[Stored data entries]
....................

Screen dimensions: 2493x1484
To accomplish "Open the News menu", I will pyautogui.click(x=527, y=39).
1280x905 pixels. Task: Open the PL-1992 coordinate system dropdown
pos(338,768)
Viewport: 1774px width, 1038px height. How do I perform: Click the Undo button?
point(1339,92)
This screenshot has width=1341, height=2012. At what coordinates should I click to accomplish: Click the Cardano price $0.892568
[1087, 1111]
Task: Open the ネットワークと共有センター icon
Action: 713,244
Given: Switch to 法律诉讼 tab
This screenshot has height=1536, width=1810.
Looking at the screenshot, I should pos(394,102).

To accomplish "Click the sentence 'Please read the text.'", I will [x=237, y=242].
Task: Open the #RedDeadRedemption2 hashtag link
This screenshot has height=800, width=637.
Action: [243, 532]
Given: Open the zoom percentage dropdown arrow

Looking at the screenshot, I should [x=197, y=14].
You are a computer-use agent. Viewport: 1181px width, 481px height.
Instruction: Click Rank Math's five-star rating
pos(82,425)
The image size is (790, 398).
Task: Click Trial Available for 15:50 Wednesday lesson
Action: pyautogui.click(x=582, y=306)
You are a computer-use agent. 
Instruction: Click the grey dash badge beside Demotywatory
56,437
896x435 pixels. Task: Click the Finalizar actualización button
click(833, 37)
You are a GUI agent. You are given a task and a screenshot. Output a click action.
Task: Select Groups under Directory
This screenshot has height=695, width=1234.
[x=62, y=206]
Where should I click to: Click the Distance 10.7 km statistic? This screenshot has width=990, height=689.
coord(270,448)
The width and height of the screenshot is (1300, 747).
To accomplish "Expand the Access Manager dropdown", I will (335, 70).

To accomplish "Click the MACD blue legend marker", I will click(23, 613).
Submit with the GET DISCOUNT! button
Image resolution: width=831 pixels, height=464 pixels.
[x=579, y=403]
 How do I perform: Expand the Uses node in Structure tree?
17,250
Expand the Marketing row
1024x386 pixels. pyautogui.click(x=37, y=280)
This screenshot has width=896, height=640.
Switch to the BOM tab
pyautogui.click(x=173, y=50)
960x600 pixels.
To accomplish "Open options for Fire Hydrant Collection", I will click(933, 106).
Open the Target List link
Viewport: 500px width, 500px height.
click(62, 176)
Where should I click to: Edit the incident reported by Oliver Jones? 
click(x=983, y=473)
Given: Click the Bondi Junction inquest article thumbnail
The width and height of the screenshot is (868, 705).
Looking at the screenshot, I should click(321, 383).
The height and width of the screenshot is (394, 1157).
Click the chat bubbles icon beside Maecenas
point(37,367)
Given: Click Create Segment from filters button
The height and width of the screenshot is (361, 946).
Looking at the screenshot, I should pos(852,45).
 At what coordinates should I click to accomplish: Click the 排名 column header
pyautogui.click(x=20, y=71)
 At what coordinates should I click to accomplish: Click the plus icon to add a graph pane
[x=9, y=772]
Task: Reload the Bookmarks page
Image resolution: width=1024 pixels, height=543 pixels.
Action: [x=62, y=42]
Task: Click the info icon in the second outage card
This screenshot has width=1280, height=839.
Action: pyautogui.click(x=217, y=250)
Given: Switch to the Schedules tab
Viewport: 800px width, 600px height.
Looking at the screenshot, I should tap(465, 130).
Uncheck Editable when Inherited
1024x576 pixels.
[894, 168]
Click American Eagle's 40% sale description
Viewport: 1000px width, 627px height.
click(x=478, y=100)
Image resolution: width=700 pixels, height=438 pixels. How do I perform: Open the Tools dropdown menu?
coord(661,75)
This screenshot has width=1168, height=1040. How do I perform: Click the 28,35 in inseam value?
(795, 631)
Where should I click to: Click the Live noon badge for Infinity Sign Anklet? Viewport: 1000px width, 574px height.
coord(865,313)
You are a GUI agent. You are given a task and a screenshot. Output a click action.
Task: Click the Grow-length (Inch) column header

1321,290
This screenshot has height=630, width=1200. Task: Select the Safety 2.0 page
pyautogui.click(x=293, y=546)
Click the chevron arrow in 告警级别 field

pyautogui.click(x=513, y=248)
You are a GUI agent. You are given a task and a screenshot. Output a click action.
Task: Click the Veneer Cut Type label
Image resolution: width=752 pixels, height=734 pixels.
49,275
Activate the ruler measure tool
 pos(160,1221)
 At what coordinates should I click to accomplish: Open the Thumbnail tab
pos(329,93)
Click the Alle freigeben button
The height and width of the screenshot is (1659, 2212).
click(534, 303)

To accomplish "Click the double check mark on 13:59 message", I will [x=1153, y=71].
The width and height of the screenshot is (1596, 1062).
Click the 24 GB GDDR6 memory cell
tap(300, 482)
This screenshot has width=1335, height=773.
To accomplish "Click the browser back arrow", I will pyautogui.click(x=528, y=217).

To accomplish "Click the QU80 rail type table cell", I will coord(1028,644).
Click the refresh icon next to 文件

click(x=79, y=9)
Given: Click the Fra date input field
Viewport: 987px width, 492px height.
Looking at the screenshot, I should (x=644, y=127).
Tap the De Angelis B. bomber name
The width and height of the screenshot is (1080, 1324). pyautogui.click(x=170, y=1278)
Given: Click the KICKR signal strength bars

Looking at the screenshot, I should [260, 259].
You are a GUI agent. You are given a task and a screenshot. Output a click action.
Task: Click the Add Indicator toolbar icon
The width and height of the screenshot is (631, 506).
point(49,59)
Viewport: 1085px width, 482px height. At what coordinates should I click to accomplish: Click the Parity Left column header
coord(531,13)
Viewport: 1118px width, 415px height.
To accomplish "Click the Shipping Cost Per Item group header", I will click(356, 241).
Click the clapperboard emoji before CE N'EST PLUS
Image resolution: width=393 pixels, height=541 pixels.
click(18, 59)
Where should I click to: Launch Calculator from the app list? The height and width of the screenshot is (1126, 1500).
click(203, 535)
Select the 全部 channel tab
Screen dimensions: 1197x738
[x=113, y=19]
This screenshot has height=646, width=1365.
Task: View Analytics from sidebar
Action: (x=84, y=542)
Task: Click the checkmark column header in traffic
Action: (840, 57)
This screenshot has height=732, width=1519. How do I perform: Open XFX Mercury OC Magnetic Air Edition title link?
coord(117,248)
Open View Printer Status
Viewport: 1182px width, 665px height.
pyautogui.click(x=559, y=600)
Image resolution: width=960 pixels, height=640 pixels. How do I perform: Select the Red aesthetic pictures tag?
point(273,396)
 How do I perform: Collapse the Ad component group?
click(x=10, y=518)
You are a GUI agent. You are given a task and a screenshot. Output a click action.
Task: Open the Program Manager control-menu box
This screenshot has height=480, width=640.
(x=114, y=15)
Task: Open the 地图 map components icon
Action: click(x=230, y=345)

....................

Work request = Begin with the line that contains "Viewport: 1118px width, 415px height." and end with the last line of the data. Repeat those two lines and all between them exactly.

Completed exercise =
Viewport: 1118px width, 415px height.
To accomplish "Click the Shipping Cost Per Item group header", I will click(356, 241).
Click the clapperboard emoji before CE N'EST PLUS
Image resolution: width=393 pixels, height=541 pixels.
click(18, 59)
Where should I click to: Launch Calculator from the app list? The height and width of the screenshot is (1126, 1500).
click(203, 535)
Select the 全部 channel tab
Screen dimensions: 1197x738
[x=113, y=19]
This screenshot has height=646, width=1365.
Task: View Analytics from sidebar
Action: (x=84, y=542)
Task: Click the checkmark column header in traffic
Action: (840, 57)
This screenshot has height=732, width=1519. How do I perform: Open XFX Mercury OC Magnetic Air Edition title link?
coord(117,248)
Open View Printer Status
Viewport: 1182px width, 665px height.
pyautogui.click(x=559, y=600)
Image resolution: width=960 pixels, height=640 pixels. How do I perform: Select the Red aesthetic pictures tag?
point(273,396)
 How do I perform: Collapse the Ad component group?
click(x=10, y=518)
You are a GUI agent. You are given a task and a screenshot. Output a click action.
Task: Open the Program Manager control-menu box
This screenshot has height=480, width=640.
(x=114, y=15)
Task: Open the 地图 map components icon
Action: click(x=230, y=345)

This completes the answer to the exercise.